With a clear aim of taking over more shares in the camera business, Sony has just announced the Sony a6000 mirrorless camera. The past year has been very exciting for the company. It has been systematically doing away with conventions that have come to define the camera industry.
The Sony a6000 is the new mirrorless camera that seeks to replace the Sony NEX-6. The camera comes with an APS-C sensor that sports 24 megapixels worth of resolution accompanied by the new Bionz X image processing chip. There’s also an OLEV EVF, something the NEX-6 lacked, but the real highlight of this camera is its autofocus system.
The new autofocus system in the Sony a6000 offers the same 25 point contrast detection, but bumps the previous 99 point phase detect AF points to 179, increasing the coverage area from 50% of the frame to 92% of the frame.
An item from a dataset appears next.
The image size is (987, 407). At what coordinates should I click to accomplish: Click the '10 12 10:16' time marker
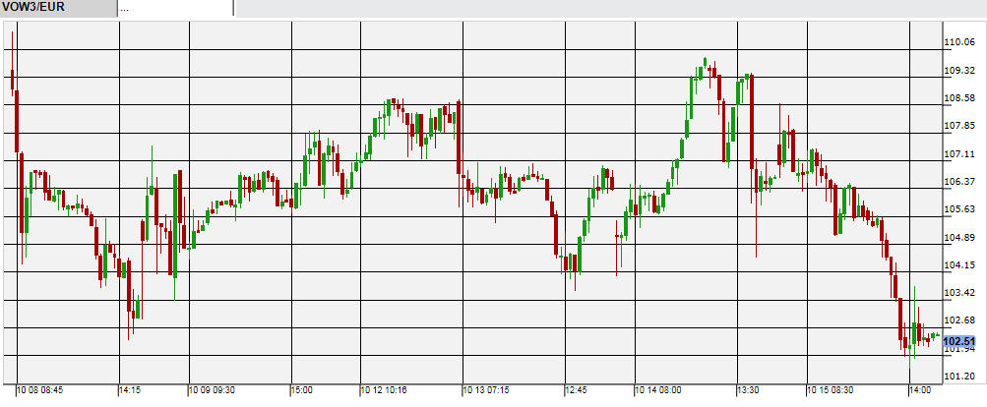point(385,390)
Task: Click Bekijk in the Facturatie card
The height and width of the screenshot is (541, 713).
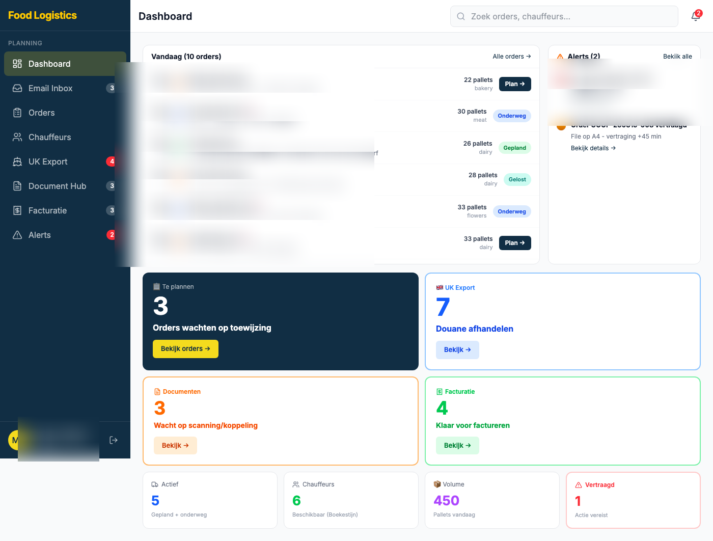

This, coupled with the new image processor allows the Sony a6000 to shoot up to 11 frames per second, WITH AF tracking, something that no mirrorless has been able to do so far.
Aside from this, the a6000 includes the usual Sony bells and whistles like a 3 inch tilting LCD screen with a resolution of 921K dots, an EVF with 1.4M dots resolution. There’s Wi-Fi and NFC on board too, for all you sharing fanatics.
The Sony a6000 should be available in the US from April 2014, in black and silver colours. The body only option would cost you $650 while the camera with the 16-50mm f/3.5-5.6 collapsible kit lens would set you back by $800.